Kelemen says Romanian President Iohannis portrays Hungarians as the enemy

One of the interpretations of Romanian President Klaus Iohannis’ inflammatory statement on April 29 is that Iohannis is deliberately portraying the ethnic minority as the enemy, said Hunor Kelemen, president of the Democratic Alliance of Hungarians in Romania (RMDSZ), during an online discussion organized by the New York-based Hungarian Human Rights Foundation.

“This is the real danger, when the President portrays ethnic Hungarians in Romania as the enemy and the Hungarian language as the language of the enemy,” Kelemen said.

In his April speech, Iohannis accused the ethnic Hungarian minority in Transylvania, the Social Democratic Party and Hungarian Prime Minister Viktor Orbán of plotting to cede Transylvania to Hungary.

The remarks gave a green light to provocative, nationalist rhetoric and offer a distraction during the COVID pandemic. “No one in Europe or the world cares what happens to a minority of 1.5 million people,” Kelemen said. “We fear that the [inter-ethnic] peace is fragile and everything we have built over the past 30 years can be destroyed.”

Kelemen added that in recent years, Romania – through court cases and administrative measures – has begun to erode minority rights gained in the past thirty years, rights like the use of their native language supposedly guaranteed by European agreements.

“Thirty years ago, we began building a policy of hope,” Kelemen said. Anything that takes the place of that policy only benefits those who want to stoke regional conflicts,” he said. Kelemen also appealed to the United States, likely the most influential outside power that Romania listens to, to draw attention to this paradigm shift in Romanian politics driven by President Iohannis.
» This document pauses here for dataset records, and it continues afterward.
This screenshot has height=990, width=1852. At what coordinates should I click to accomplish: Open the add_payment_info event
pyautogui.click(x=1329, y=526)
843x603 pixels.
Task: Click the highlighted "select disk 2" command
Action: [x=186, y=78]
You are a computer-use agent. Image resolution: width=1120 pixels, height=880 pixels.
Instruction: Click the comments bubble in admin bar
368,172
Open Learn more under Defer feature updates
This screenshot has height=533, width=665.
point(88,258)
Branding Szekler autonomy ambitions as separatist, Kelemen said, is “silly because Transylvania is in the middle of Romania and the Szeklerland is but a tiny speck within it, 500 kilometers from the Hungarian border. We have to keep saying that regional autonomy is not against the integrity of the country.”

Responding to a question about whether RMDSZ will ask for the European Union’s help, Kelemen said that despite his organization’s advances in the European Parliament, the European Union is not yet able nor inclined to act swiftly in cases of minority rights breaches.

Initially founded as the Committee for Human Rights in Rumania in 1976, the Hungarian Human Rights Foundation (HHRF) monitors the human rights conditions of 2.5 million ethnic Hungarians who live as minorities in Croatia, Romania, Serbia, Slovenia, Slovakia and Ukraine, and who collectively comprise the largest national minority in Central Europe.